Curse of knowledge

Thursday, 8 June 2023 12:17
yvannairie: :3 (Default)
[personal profile] yvannairie

Currently struggling with what to make of the fact that a lot of people's "characterisation" really boils down to giving characters traits they find cool, righteous or "relatable" with little regard to how those traits would actually interact with their established characterisation.

Like, there's nobody out there making their fave "gay and homophobic", as interesting and potentially well-tracking trait that would be.

Date: 8/6/23 14:16 (UTC)
palominocorn: A rearing palomino unicorn with a rainbow mane and tail, standing in front of a genderqueer symbol. (Default)
From: [personal profile] palominocorn
I've seen a number of writers who were capable of writing exactly one character: the person they want to be. It's weird to see two characters who are *said* to have completely opposite personalities *behave* in exactly the same manner.

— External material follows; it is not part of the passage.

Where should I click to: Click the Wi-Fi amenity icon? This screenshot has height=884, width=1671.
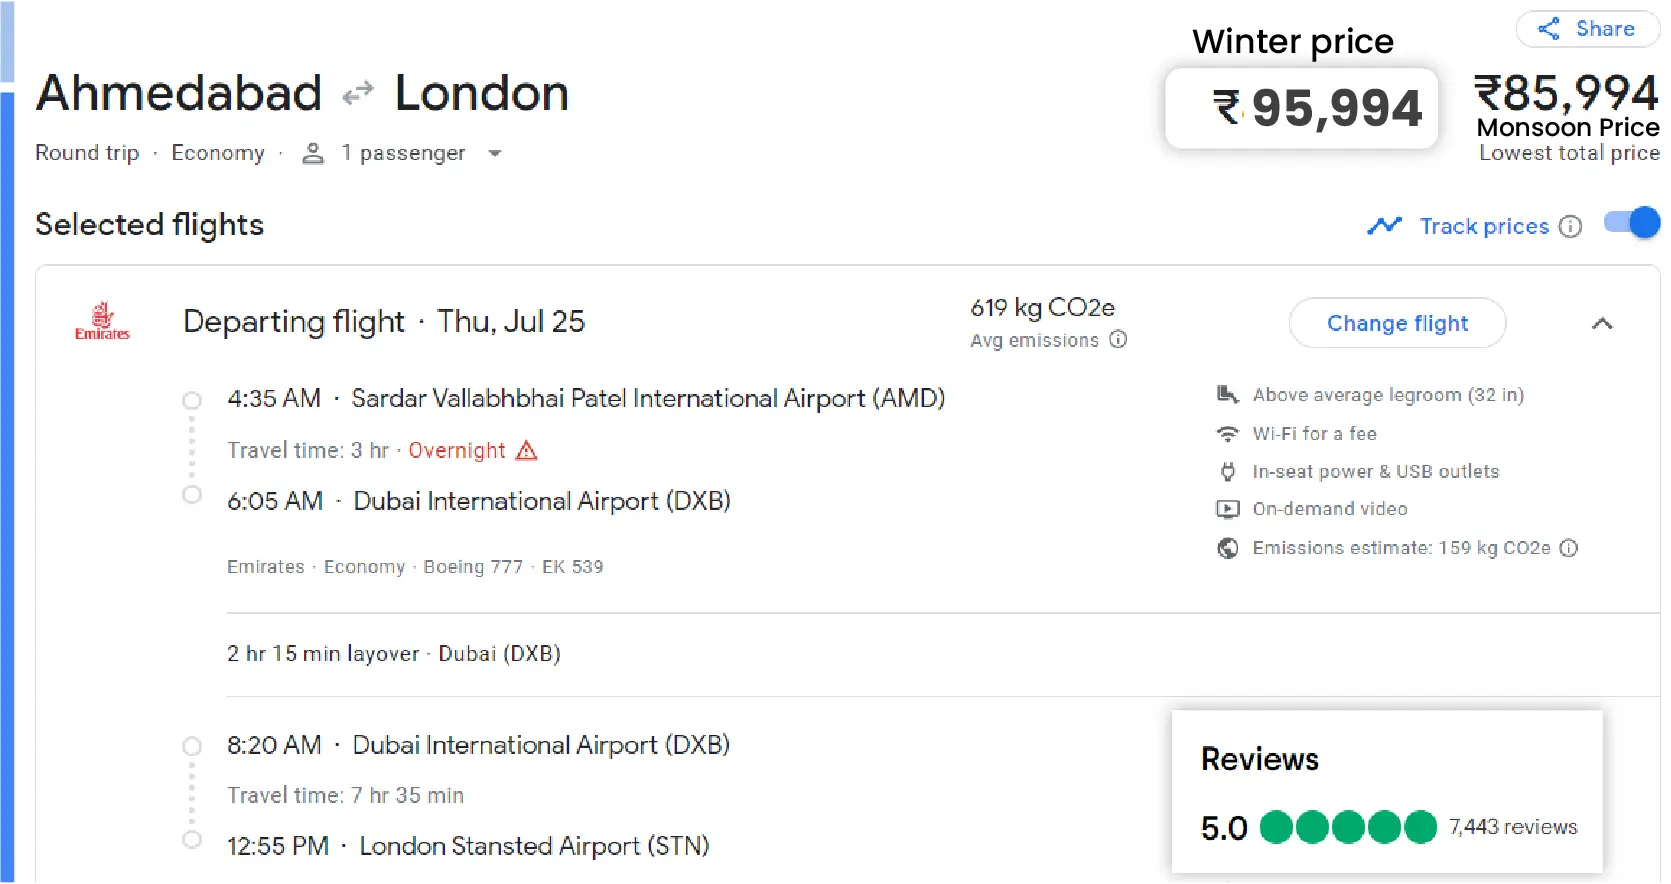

Like, at some point they become OCs, and people should maybe admit that they want to play with their own dolls rather than try and force invented personalities onto existing characters. And especially when it's an AU, it becomes a case of "this is literally an original work with something else's serial numbers".

Date: 9/6/23 15:48 (UTC)
palominocorn: A rearing palomino unicorn with a rainbow mane and tail, standing in front of a genderqueer symbol. (Default)
From: [personal profile] palominocorn
I don't think people actually *realize* they're writing glorified OCs. It's been a while, but I remember that the people who couldn't write unique characters to save their life in my old RP group actually believed that they were writing good, distinct characters.

My theory is that there are a couple of things going on here.

One, fanfic is more accessible and more well-known than ever, meaning that more people are writing it and more people are sharing. A quarter century ago when I was a budding writer coming up with Tortall fanfiction, the only people who ever knew about it were my two school friends. I didn't know there were places on the internet I could post it, and no archive had the same reach as AO3 or FF.net do now (to my knowledge, at least). I certainly didn't have access to zines or LISTSERVs or anything like that.

The other big factor IMO is that literacy rates in the US have utterly TANKED in the last couple decades, meaning that writers from the US (and a large chunk of the anglosphere IS Yankees) just. Don't read and write as well as they used to. I remember looking at fandom discussions fifteen years ago, and people were a LOT more clever around figuring stuff out, a lot more willing to pick stuff apart in detail, a lot more loyal to specific works, and waaaaaay less likely to give a shit about word of god. (I can expound on this observation more once I'm at a computer, if you'd like.)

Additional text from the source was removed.